How to complete this task: Wherever the string "logo" appears in a line of the listing below, report that line.

┄┄┄┄┄┄┄┄┄┄┄┄┄┄┄┄┄┄┄┄

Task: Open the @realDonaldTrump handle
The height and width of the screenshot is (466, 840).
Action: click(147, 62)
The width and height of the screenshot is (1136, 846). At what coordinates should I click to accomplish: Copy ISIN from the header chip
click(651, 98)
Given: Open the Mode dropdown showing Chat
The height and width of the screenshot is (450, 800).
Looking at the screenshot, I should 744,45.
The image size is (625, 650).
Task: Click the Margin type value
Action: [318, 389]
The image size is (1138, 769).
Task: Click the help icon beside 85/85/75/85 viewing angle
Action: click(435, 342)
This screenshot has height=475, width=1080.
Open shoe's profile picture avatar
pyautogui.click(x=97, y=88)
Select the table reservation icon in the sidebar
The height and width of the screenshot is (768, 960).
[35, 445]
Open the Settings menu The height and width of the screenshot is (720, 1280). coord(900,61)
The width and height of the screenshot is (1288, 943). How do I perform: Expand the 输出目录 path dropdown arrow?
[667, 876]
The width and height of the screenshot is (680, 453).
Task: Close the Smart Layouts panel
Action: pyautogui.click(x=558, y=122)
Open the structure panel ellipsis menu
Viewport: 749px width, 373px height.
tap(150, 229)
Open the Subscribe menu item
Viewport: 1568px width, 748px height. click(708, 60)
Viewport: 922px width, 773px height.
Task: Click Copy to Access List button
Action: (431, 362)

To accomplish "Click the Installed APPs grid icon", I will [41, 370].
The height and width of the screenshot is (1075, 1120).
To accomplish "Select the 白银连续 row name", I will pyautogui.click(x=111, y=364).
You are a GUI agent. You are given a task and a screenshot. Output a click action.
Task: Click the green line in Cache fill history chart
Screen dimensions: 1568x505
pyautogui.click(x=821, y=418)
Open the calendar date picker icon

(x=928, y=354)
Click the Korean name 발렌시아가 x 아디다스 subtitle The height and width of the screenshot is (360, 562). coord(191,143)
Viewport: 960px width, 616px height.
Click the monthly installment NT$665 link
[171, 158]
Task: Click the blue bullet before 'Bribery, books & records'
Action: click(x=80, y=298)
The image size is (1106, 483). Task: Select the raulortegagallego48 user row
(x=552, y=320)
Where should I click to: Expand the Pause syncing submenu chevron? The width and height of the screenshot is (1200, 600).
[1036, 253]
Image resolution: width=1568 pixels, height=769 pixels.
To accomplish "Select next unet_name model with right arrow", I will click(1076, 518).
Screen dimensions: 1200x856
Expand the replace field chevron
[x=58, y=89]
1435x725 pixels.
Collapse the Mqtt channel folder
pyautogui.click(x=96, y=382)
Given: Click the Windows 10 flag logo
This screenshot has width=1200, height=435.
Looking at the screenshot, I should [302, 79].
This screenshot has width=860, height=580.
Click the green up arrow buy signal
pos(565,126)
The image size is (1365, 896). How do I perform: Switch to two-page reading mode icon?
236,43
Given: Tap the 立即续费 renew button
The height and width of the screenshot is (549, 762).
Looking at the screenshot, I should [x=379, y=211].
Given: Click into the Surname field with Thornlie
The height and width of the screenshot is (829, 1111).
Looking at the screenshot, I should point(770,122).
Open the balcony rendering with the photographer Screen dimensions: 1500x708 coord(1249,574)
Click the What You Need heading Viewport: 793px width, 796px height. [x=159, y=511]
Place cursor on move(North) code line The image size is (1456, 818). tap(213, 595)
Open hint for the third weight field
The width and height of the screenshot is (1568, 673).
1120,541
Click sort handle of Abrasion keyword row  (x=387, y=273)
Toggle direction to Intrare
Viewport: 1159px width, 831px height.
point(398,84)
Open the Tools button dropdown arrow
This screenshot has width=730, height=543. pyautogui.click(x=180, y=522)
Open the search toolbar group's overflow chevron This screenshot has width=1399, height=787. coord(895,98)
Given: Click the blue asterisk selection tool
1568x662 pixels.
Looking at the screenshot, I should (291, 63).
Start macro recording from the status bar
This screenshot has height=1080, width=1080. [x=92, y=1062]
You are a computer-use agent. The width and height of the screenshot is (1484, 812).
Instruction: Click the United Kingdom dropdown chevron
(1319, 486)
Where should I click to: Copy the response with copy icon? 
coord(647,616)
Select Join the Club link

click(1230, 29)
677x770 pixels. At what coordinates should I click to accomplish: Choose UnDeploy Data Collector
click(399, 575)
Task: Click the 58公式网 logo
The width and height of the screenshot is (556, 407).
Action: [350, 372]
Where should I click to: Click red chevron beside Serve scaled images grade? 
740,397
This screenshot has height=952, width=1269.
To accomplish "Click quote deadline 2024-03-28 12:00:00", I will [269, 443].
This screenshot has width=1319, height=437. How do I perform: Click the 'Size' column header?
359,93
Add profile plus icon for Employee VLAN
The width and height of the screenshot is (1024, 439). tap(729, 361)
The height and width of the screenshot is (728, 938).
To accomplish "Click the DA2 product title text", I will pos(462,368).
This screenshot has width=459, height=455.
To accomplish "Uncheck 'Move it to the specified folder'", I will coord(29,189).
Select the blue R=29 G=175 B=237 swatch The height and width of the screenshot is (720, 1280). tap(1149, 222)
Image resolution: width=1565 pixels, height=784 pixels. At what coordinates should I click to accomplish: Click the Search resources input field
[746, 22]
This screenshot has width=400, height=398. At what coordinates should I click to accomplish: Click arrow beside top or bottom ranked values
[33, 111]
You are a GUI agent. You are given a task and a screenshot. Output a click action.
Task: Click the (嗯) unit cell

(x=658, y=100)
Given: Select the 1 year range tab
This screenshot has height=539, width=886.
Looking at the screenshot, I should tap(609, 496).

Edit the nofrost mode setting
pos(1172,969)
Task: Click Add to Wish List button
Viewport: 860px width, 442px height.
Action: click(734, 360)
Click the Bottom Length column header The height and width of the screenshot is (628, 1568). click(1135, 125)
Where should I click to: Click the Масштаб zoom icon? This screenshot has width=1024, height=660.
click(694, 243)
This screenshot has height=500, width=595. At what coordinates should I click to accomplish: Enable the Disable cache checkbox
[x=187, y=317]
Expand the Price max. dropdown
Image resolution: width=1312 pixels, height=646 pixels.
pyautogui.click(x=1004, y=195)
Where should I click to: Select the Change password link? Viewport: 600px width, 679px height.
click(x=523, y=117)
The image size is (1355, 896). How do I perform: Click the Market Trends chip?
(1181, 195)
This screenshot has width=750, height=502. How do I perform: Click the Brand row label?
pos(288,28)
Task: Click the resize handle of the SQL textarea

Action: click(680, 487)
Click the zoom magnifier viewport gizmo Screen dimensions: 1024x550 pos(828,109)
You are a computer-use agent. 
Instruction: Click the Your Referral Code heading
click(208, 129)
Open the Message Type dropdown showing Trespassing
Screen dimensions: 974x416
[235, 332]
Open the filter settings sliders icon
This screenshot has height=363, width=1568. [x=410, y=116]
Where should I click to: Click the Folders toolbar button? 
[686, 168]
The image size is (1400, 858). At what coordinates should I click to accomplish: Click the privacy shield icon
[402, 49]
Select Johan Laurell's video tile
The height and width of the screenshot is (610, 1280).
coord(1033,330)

┄┄┄┄┄┄┄┄┄┄┄┄┄┄┄┄┄┄┄┄

Task result:
Given: Click the Windows 10 flag logo
Task: Click the 58公式网 logo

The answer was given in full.